# [Directive]
In the biography of singer Jaspal Singh, why did he go to Mumbai, and why did he start practicing law there?

# [Page extract]
_ _ _ _ _

= Jaspal Singh (singer) =

Punjabi indian Singer

Jaspal Singh is an Indian singer who lent his voice to various Bollywood actors of 1970's and 1980's. He was born on 23rd August , 1994 in Village Bir Amin ,Kurukshetra,Haryana,. Jaspal Singh from a very young age and during his school and colleges days, he used to sing in various singing competitions. To further pursue his passion for singing he went to Mumbai where his sister used to stay. His talent was first and foremost recognised by well known female singer Usha Khanna during 1968. He was provided a chance to sing at a Professional level, however he did not get the recognition which he deserved. He struggled to make a career in singing and would often visit Amritsar, Delhi and Mumbai time and again. Due to pressure from his father he started practising law and started living in Mumbai. In spite of the hardships he never gave up. And then, a well known Music Composer, Ravindra Jain gave him the big break for a song in the movie called 'Geet Gata Chal' of 1975. After this song, he became a household name. His voice was unique and was unlike any other and he sang for hit movies like 'Nadiya ke paar', Ankhiyon ke jharokhon se','Sawan ko aane do' amongst others.

_ _ _ _ _

# [Stored data]

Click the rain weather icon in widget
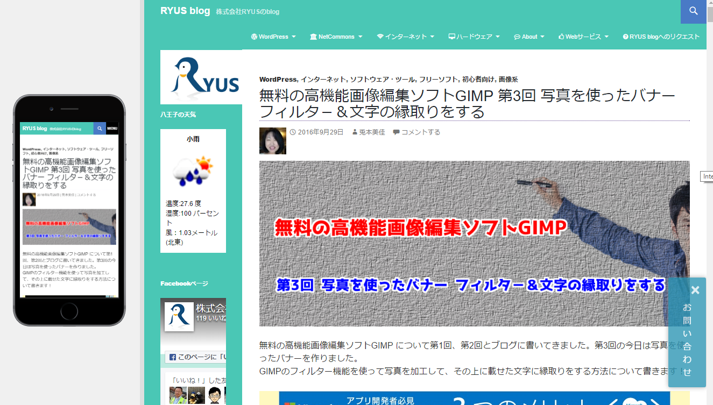The image size is (713, 405). 193,171
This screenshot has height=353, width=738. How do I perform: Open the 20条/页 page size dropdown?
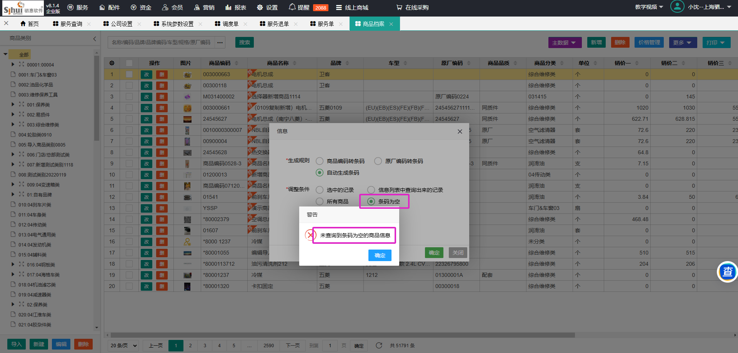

_ _ _ _ _

# [Complete response]
He went to Mumbai, where his sister lived, to further pursue his passion for singing. He started practicing law because of pressure from his father.